** Opening EXCERPT PROVIDED block **

Another explanation offered by Western business sources here is that Soviet ports, despite some recent improvements, just cannot handle more than 34 million tons a year, if that.
''This country has had three bad harvests and has done a lot of heavy importing as a result. . . . Workers get tired. Machines break down. The pace slows. This is inevitable,'' one businessman says.
Meanwhile, the Soviets have moved to diversify their sources of foreign grain since the Carter trade restrictions.
Officials here indicate the Kremlin still wants US grain. Its quality and quantity, and the efficiency of US export infrastructure, make it a good buy, the officials say. Moreover, if US farmers make money off the Soviet Union, they are more likely to favor good relations between the superpowers.
But the Soviets have also sealed grain ties with such states as Argentina, Australia, and Canada and thus reduced dependence on US supplies.
Of equal importance, the Soviets have been careful to purchase their US grain early in the US-Soviet grain year.
This helps free strained Soviet port capacity for shipments from other states , like Argentina, which harvest later. And at least this year, the early buying has amounted to a measure of insurance against new US grain sanctions.
The strategy requires help from Washington. And Washington - both in 1980 under Jimmy Carter, and this year under Ronald Reagan - has supplied it. The long-term US-Soviet grain accord that expires at the end of September 1982 provides for a spreading of Soviet purchases over the grain year. The idea was to prevent jolts to the grain market.
''But this year, for instance, we had a pretty good idea of how much grain the Soviets would need, . . . and we had a good harvest,'' a US source explains. So the provision was relaxed.
After talks in Moscow last September on the eve of the new grain trading year , a US official announced that the Soviets had been offered a total of 23 million tons of US grain, and that in his ''best judgment,'' they would take about 18 million of that amount.
The Soviets are now understood to have told US officials, however, that Moscow has no immediate plans to buy more than the 11 million tons already contracted. Some Western sources are suggesting the Soviets never planned to go above that amount and, in one source's words, ''have done some smart talking, and smart buying.'' Other sources caution that Moscow may still want to buy US grain later in the year, despite the present Soviet line.

** Closing EXCERPT PROVIDED block **
** Opening DATA LISTING block **

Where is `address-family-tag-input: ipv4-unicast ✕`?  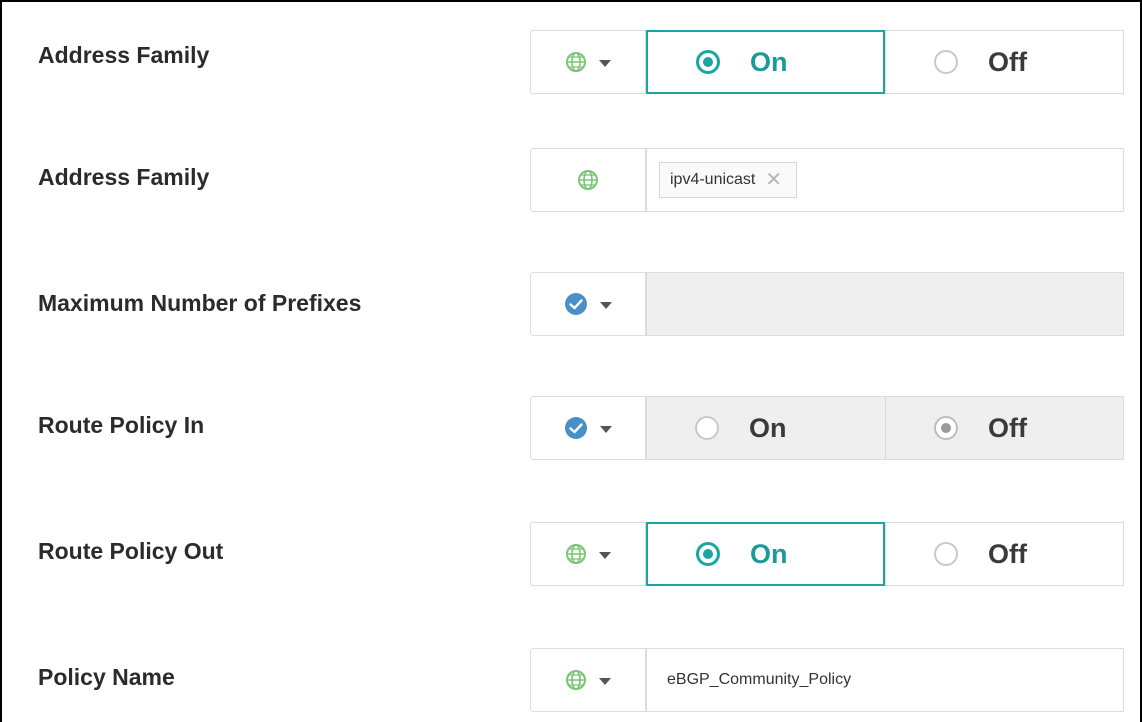
address-family-tag-input: ipv4-unicast ✕ is located at coordinates (885, 180).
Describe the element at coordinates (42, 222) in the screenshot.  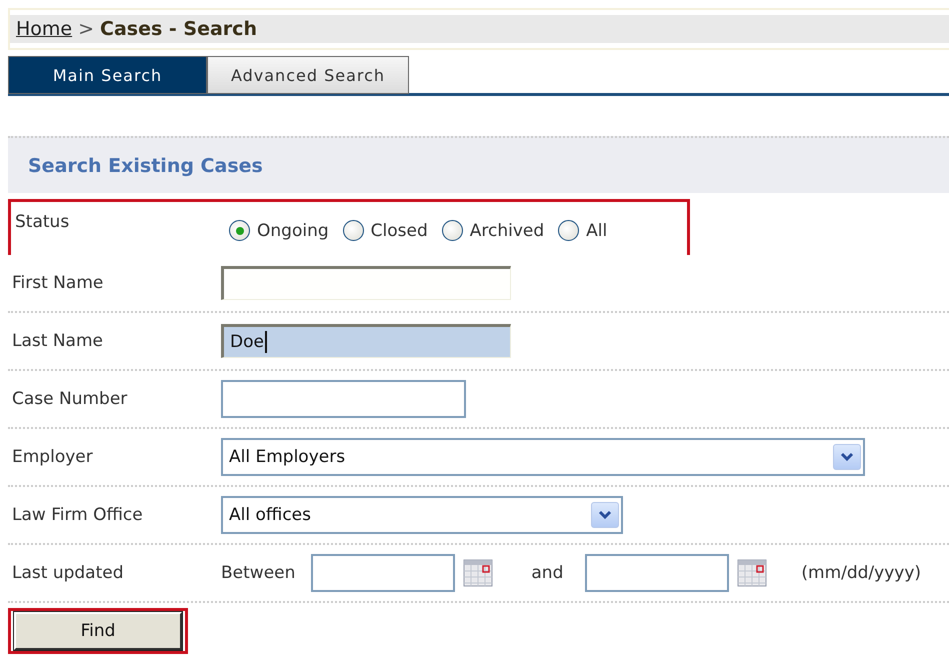
I see `field-label: Status` at that location.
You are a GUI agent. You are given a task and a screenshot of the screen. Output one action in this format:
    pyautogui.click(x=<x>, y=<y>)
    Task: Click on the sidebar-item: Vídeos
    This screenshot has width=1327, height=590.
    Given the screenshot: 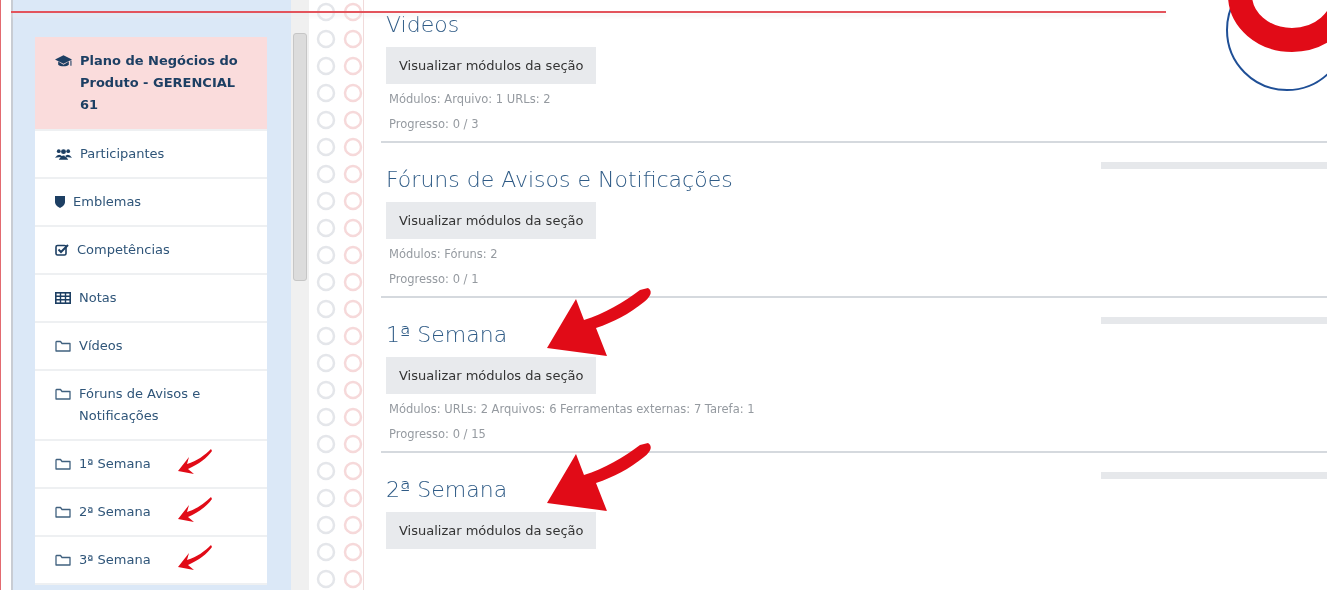 What is the action you would take?
    pyautogui.click(x=151, y=347)
    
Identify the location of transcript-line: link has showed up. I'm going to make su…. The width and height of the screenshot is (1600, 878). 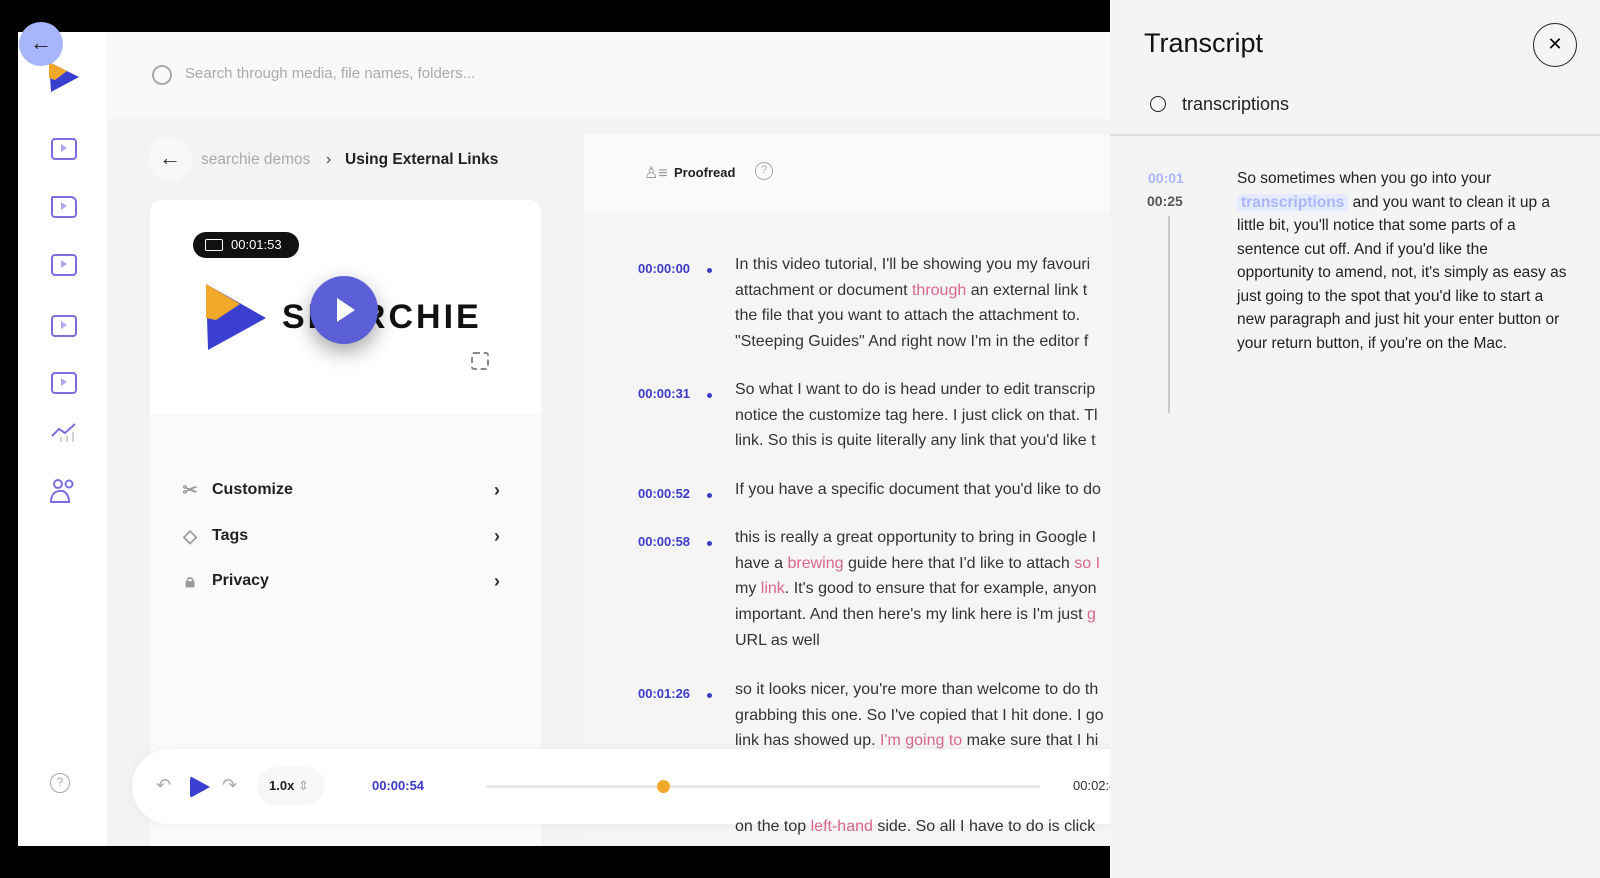
(916, 741).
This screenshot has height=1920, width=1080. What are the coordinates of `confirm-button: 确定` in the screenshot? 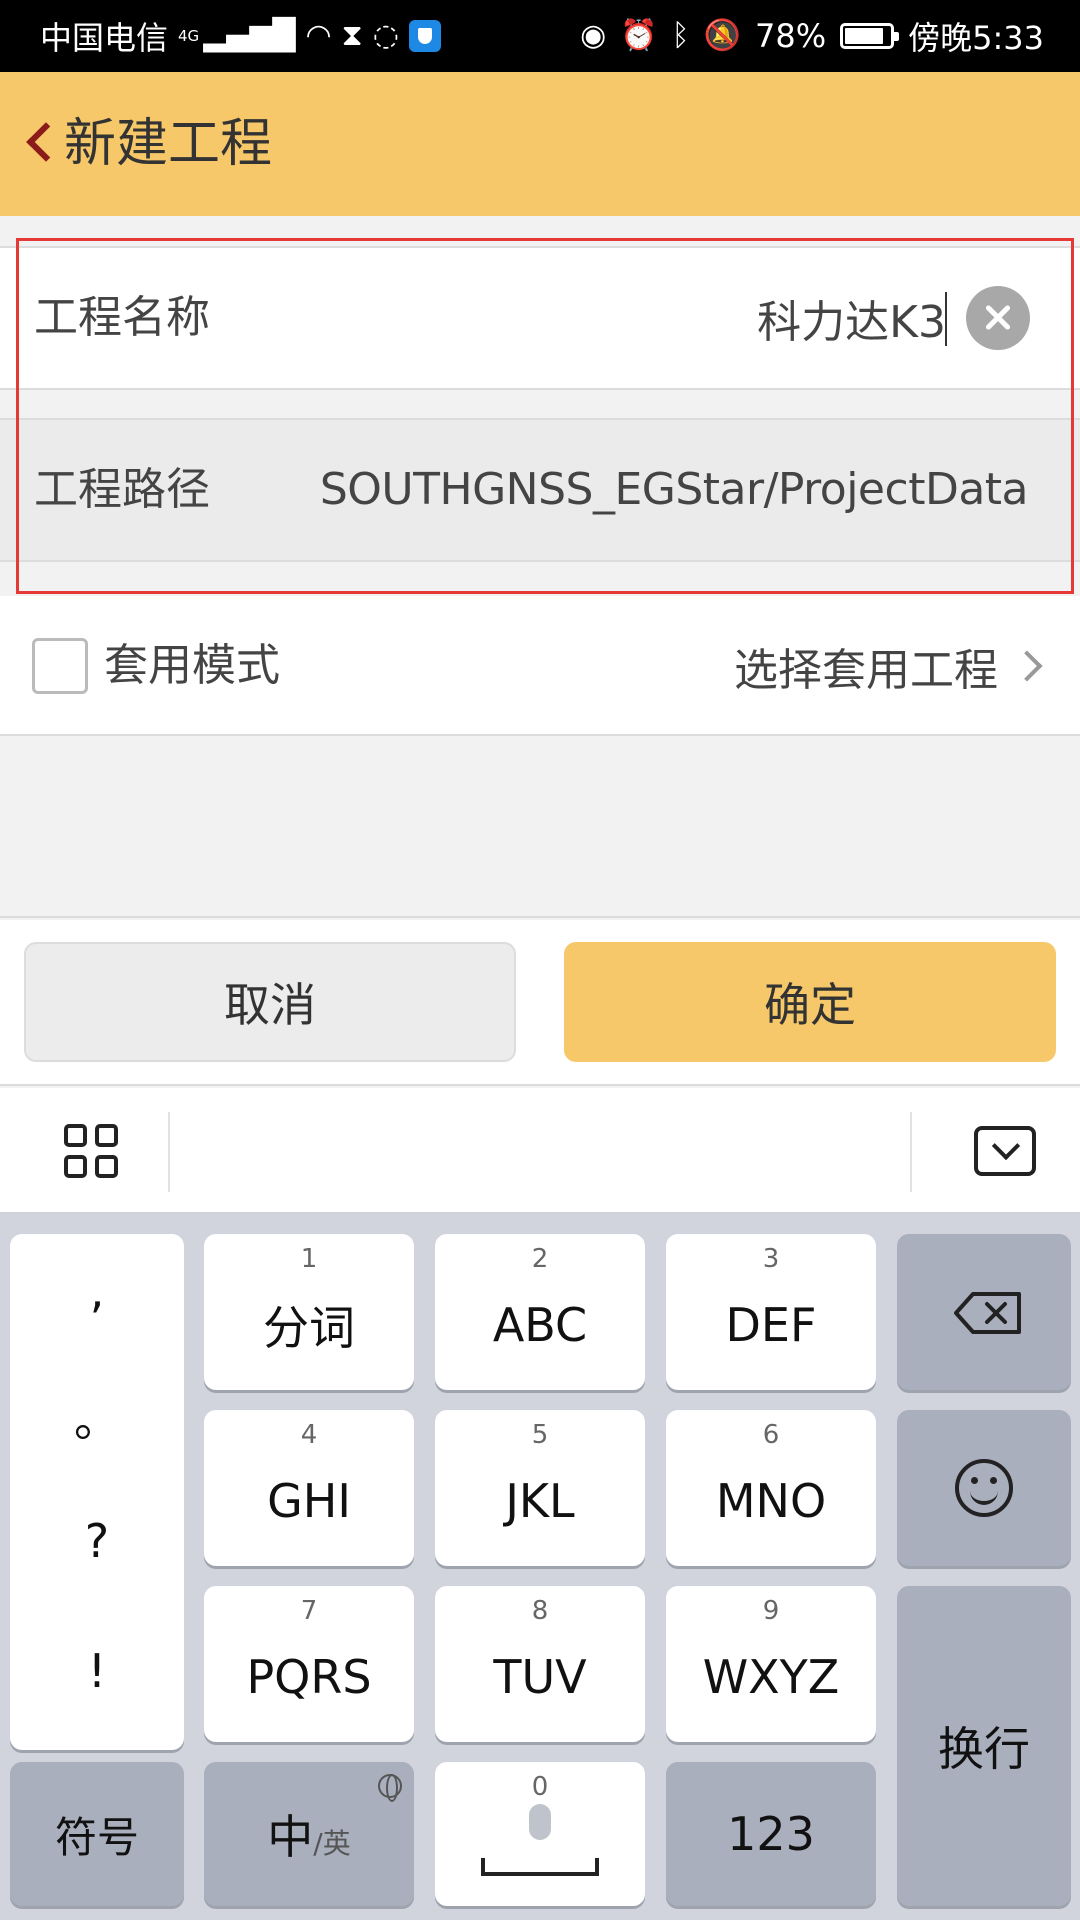 It's located at (810, 1002).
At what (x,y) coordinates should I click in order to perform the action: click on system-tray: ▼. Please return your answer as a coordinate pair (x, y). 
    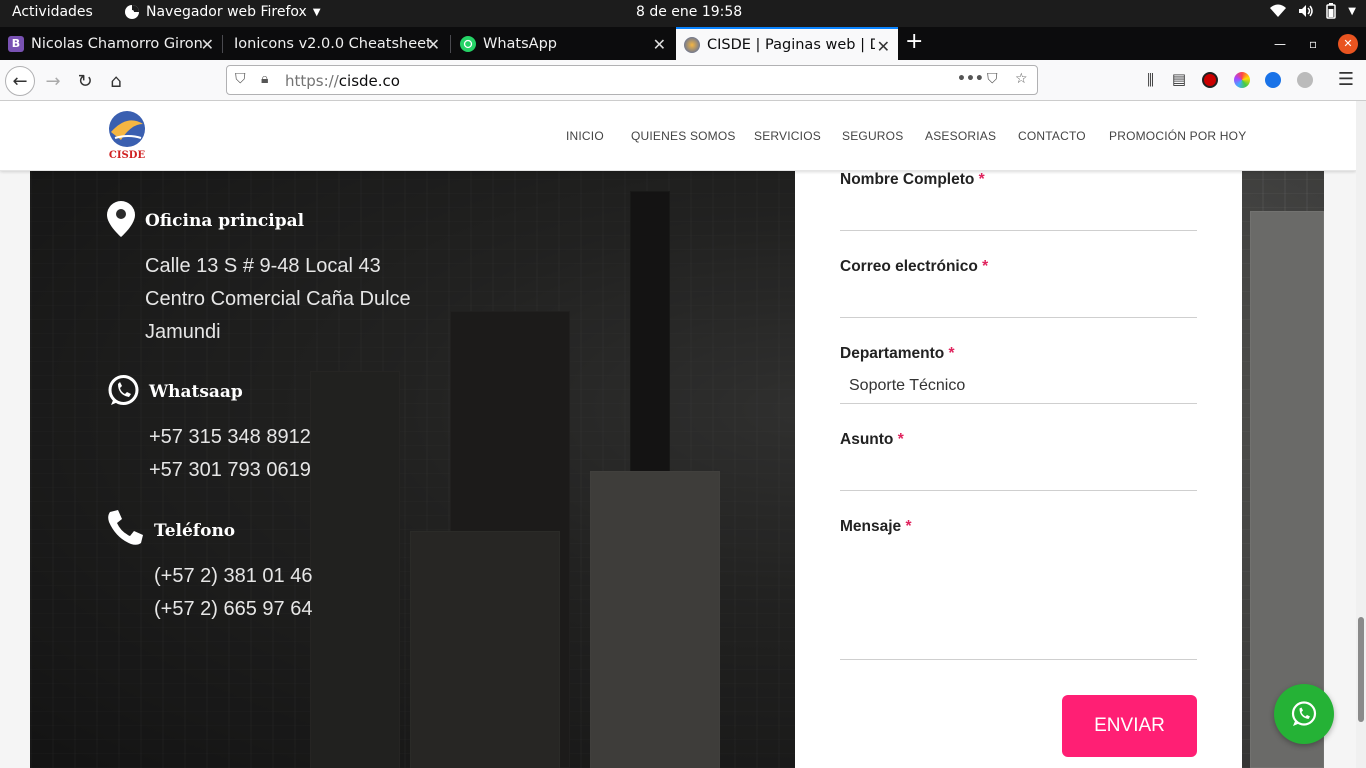
    Looking at the image, I should click on (1313, 11).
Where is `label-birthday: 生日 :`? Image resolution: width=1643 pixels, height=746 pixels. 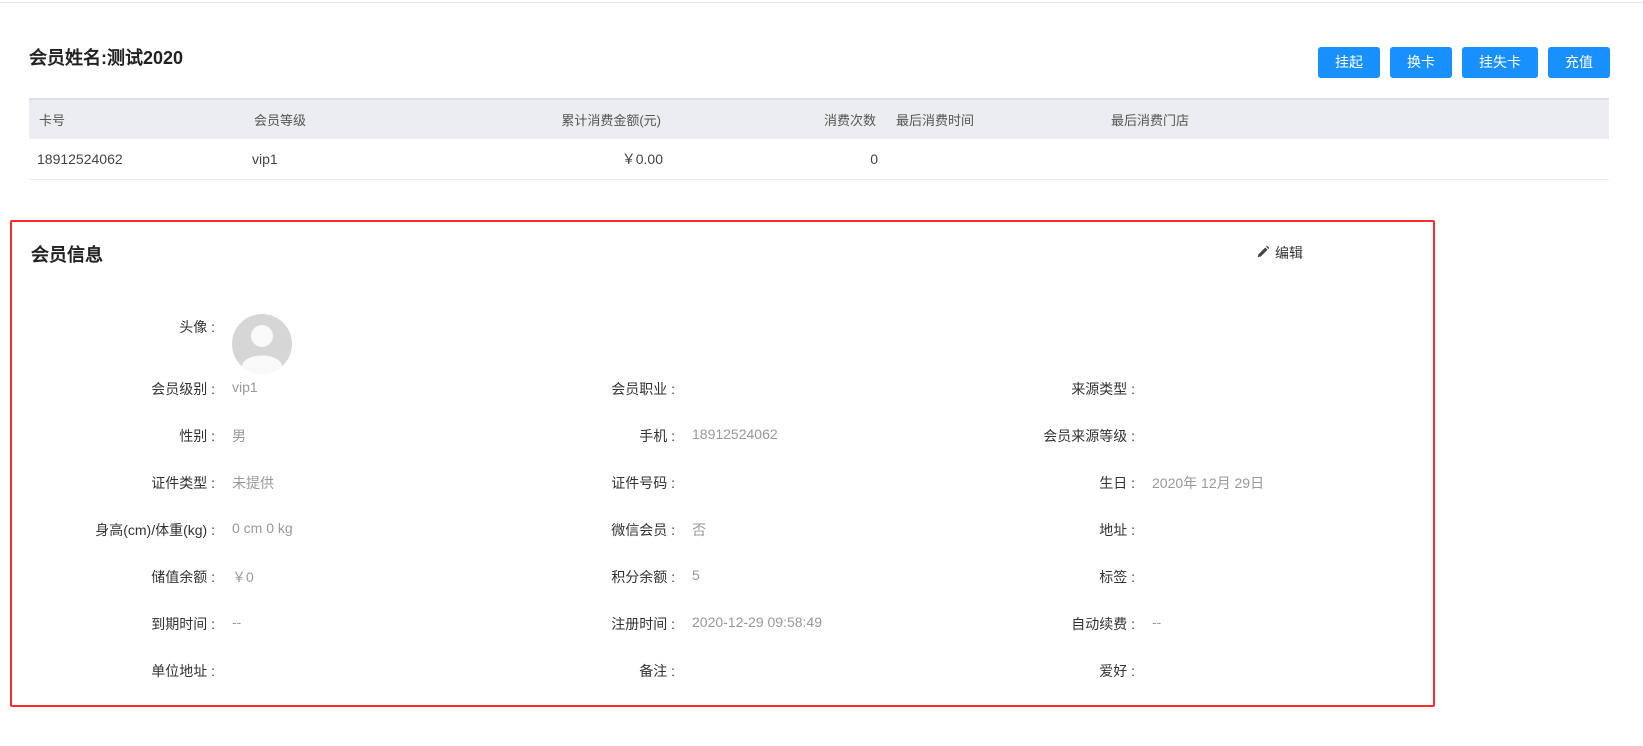 label-birthday: 生日 : is located at coordinates (1117, 483).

** Closing DATA LISTING block **

WHAT IS NEEDED:
Please set down, word for word, the passage of the Soviet grain excerpt above that begins at the words "The strategy requires" and stops after "the grain market.".

RESULT:
The strategy requires help from Washington. And Washington - both in 1980 under Jimmy Carter, and this year under Ronald Reagan - has supplied it. The long-term US-Soviet grain accord that expires at the end of September 1982 provides for a spreading of Soviet purchases over the grain year. The idea was to prevent jolts to the grain market.